• _Stored records_
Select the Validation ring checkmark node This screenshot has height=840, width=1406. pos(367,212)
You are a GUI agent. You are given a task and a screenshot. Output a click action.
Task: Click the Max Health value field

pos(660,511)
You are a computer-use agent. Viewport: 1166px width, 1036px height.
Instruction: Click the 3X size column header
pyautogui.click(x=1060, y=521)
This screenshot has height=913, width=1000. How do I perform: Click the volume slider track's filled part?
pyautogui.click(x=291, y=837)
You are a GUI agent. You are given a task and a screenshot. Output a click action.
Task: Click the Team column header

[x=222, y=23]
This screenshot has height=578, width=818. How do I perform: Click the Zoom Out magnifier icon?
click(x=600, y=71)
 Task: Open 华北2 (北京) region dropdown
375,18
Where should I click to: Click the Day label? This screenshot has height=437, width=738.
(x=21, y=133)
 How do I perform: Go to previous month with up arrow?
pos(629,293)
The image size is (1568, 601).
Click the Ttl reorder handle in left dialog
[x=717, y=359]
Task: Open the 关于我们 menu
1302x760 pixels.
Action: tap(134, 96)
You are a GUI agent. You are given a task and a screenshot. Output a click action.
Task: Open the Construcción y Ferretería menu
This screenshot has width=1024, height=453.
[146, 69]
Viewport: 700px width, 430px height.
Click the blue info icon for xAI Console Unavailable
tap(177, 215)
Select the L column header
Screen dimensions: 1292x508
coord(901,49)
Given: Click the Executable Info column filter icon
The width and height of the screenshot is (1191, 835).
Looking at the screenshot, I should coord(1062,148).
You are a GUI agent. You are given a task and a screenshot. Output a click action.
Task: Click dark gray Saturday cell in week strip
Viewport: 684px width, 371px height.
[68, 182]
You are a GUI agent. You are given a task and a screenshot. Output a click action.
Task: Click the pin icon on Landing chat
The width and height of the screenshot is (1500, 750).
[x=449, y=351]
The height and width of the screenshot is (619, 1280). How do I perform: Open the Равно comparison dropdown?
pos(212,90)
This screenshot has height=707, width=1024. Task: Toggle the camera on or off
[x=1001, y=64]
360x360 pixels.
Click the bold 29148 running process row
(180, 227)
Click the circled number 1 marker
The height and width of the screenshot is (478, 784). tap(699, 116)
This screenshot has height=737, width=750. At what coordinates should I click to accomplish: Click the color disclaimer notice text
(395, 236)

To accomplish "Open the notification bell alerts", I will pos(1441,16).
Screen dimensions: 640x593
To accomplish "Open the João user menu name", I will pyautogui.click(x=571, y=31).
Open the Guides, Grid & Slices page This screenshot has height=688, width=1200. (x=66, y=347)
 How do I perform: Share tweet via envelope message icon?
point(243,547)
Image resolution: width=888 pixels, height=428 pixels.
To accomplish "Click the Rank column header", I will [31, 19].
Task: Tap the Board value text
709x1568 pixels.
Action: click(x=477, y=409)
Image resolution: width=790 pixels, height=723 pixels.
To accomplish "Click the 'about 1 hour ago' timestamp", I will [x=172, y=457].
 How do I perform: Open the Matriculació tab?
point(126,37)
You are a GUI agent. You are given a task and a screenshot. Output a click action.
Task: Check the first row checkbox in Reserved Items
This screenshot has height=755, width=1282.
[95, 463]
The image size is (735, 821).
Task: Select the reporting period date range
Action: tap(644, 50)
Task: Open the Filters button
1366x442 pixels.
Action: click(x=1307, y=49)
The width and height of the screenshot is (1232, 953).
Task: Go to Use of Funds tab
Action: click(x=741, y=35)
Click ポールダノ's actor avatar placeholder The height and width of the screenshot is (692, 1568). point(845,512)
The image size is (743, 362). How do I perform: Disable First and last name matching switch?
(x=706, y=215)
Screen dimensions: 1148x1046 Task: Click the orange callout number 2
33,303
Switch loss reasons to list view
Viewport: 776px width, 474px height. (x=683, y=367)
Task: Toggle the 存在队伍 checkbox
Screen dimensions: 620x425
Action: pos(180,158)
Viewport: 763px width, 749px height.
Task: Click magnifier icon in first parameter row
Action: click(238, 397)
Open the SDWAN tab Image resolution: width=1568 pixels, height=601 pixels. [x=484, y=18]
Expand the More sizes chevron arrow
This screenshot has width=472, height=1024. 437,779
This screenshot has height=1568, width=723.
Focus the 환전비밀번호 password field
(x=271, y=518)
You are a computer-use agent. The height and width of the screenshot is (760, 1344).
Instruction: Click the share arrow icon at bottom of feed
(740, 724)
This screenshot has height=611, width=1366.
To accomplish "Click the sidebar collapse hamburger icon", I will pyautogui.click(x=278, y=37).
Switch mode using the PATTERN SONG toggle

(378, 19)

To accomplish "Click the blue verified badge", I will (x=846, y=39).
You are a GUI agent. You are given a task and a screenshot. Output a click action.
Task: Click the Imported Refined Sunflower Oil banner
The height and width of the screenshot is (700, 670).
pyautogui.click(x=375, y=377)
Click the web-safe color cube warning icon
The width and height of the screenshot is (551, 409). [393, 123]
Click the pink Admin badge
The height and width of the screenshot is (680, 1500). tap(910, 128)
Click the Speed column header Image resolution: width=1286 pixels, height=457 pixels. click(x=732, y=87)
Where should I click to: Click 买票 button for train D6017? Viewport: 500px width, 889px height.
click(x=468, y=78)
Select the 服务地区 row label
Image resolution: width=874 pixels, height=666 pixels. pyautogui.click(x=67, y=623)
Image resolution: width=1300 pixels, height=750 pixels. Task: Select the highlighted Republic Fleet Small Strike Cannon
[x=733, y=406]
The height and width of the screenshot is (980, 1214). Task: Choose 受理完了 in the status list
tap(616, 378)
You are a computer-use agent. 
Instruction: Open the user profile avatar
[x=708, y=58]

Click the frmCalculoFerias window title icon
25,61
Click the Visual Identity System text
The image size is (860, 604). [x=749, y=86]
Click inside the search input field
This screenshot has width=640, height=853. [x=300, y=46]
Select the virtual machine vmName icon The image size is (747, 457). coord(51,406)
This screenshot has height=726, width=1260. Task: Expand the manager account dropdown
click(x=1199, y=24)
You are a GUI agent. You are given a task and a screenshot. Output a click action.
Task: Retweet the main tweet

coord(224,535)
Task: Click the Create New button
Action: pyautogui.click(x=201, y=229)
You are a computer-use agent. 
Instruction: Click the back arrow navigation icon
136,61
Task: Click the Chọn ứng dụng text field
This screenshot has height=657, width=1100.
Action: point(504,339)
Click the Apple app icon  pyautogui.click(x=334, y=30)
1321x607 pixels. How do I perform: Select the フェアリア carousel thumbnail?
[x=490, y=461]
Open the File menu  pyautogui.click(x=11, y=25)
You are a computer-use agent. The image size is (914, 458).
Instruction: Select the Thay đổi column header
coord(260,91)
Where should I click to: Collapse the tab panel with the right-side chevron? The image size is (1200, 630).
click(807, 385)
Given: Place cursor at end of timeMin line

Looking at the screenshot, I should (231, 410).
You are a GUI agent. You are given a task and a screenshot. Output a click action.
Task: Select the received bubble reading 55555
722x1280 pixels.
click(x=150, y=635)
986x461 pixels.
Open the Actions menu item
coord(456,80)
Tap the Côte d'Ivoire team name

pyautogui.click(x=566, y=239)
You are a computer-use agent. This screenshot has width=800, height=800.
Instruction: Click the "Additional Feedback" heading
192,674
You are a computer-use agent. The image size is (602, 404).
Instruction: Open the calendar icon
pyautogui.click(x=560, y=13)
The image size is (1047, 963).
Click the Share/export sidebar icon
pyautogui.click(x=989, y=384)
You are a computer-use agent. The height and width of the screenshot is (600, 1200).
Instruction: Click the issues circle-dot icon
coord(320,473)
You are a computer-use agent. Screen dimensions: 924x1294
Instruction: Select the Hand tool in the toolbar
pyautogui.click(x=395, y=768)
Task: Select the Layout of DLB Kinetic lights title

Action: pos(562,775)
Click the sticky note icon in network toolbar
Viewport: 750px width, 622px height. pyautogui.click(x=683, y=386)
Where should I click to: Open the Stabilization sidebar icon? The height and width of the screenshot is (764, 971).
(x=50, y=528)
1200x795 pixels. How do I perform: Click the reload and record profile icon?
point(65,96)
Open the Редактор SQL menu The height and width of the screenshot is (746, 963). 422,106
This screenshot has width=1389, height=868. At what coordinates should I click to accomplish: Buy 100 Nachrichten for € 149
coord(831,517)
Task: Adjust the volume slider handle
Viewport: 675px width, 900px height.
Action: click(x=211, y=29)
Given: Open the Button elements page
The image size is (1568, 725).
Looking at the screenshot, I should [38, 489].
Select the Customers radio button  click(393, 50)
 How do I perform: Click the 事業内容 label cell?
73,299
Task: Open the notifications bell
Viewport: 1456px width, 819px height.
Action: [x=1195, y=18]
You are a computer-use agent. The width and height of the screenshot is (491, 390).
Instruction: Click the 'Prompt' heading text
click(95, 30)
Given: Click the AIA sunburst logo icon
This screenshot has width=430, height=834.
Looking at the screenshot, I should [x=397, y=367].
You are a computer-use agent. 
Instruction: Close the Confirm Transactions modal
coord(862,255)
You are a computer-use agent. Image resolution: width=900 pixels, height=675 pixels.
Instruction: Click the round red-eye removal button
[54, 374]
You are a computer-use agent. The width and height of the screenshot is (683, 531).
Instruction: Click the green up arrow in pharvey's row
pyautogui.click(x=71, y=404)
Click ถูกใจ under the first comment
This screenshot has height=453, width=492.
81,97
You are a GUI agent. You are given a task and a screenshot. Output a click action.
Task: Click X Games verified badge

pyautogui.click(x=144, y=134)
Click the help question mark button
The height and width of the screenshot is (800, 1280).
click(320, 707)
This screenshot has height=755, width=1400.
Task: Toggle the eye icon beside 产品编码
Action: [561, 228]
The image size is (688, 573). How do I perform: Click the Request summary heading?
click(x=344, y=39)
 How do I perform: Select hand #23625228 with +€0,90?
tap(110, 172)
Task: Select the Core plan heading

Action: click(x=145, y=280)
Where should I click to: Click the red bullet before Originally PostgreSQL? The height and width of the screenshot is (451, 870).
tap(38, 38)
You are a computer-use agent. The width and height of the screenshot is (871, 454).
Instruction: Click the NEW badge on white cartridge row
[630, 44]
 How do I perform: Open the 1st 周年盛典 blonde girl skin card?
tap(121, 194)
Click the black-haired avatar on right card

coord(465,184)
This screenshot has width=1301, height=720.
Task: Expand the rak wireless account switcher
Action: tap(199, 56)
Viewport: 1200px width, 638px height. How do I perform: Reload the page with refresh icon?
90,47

• _Task description_
Copy all lines above where "checkbox" is present.

• _Reply to the exercise_
Task: Check the first row checkbox in Reserved Items
Task: Toggle the 存在队伍 checkbox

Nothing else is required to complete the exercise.